- _SELECTED TEXT_:
Evaluation of the four applications using 
SHERLOCK tools helped us to determine those 
tools which were most successful in detecting 
inconsistencies and those that were less 
successful. The dialog box summary table had 
limited success in detecting inconsistencies. 
Only certain metrics of the dialog box summary 
table like Aspect Ratio, Margins, Distinct 
Typefaces, Distinct Foreground and 
Background Colors were successful in finding 
inconsistencies. Most of the extreme values 
computed by the metrics like Non- Widget Area, 
Widget Density and Area Balances were due to 
the limitations of SHERLOCK or the Visual 
Basic development tool and were not real 
inconsistencies. These metrics were modified 
several times to deal with exceptions and further 
work is required to validate these metrics. The 
Button Concordance and the Button Layout 
Table proved to be the most useful tools and 
were able to detect inconsistencies in the size, 
position, typeface, color and terminology used 
in buttons. The interface Concordance and the 
interface Speller tools were successful in 
detecting terminology inconsistencies like 
variant capitalization, abbreviations and spelling 
errors. The Terminology Basket tool helped in 
detecting misleading synonym terms in many 
cases. In summary SHERLOCK, was successful 
in detecting major terminology inconsistencies 
and certain inconsistencies in visual design of 
the evaluated interfaces.

[Text and item-location records]

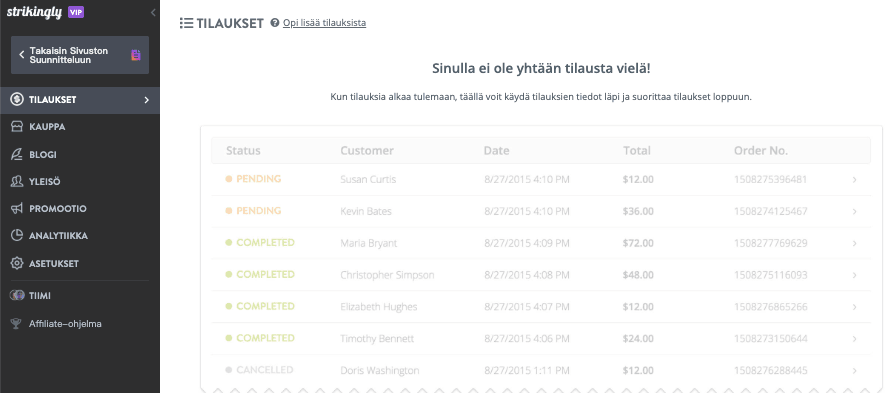This screenshot has height=393, width=885.
Task: Click the Tilaukset dollar icon in sidebar
Action: click(17, 100)
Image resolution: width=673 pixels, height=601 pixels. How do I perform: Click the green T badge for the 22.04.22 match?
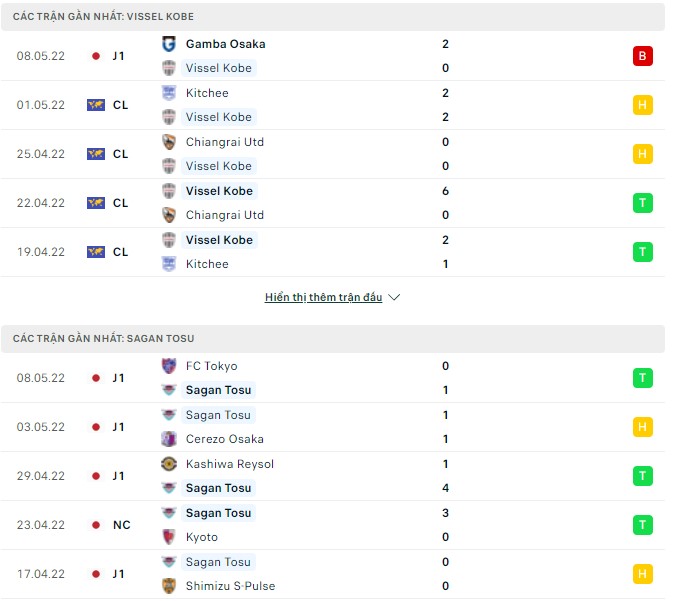coord(643,203)
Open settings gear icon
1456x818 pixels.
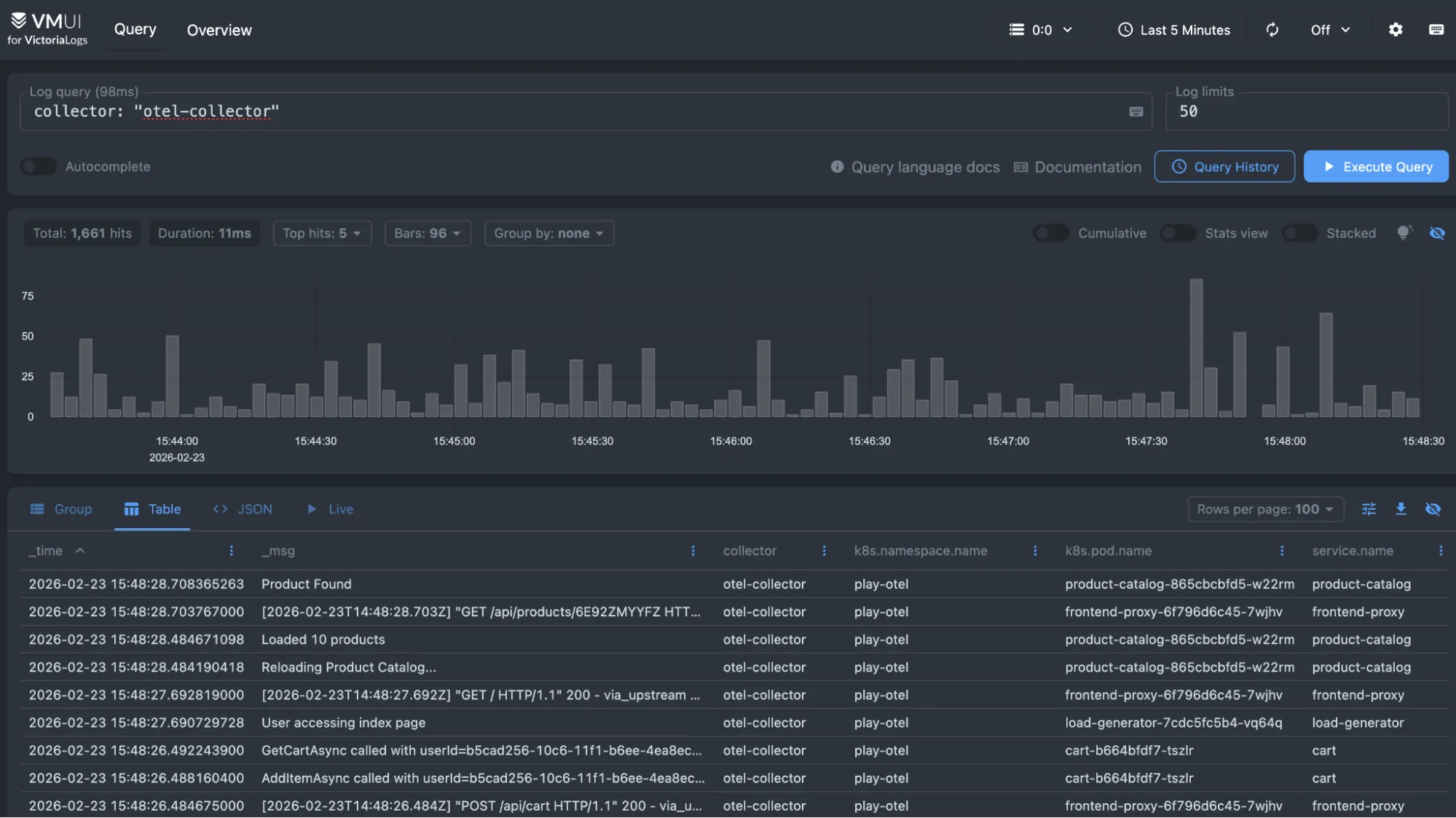(1395, 30)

- _TASK REQUIREMENTS_:
1) Copy the passage on SHERLOCK tools word for word, starting at "Evaluation of the" and ending at "in detecting inconsistencies.".
2) Proceed with the passage on evaluating interfaces with SHERLOCK tools, picking up after its final sentence.

- _ANSWERS PROVIDED_:
1)
Evaluation of the four applications using 
SHERLOCK tools helped us to determine those 
tools which were most successful in detecting 
inconsistencies and those that were less 
successful. The dialog box summary table had 
limited success in detecting inconsistencies.

2)
SHERLOCK is a collection of programs that 
require detailed knowledge to use effectively. 
Additional programming and a graphic user 
interface would be necessary to make it viable 
as a software engineering tool. However, the 
source code and documentation that exists are 
available (http://www.cs.umd.edu/projects/hcil). 

3.6 Limitations of SHERLOCK 

SHERLOCK evaluation is limited to certain 
visual design and terminology aspects of the 



17 



interface. Issues like efficiency in screen layout 
including proper placement of widgets on the 
dialog box, violations of design constraints, and 
the use of inappropriate widgets types are not 
evaluated by SHERLOCK. Other evaluation 
methods, such as usability testing and heuristic 
evaluation, are needed to locate typical user 
interface design problems such as inappropriate 
metaphors, missing functionality, chaotic screen 
layouts, unexpected sequencing of screens, 
misleading menus, excessive demands on short- 
term memory, poor error messages, or 
inadequate help screens. 

4.0 Feedback From Designers 

Output from the tools and the screen shots of 
the interface along with the analyses were 
forwarded to the developers and designers to 
elicit feedback.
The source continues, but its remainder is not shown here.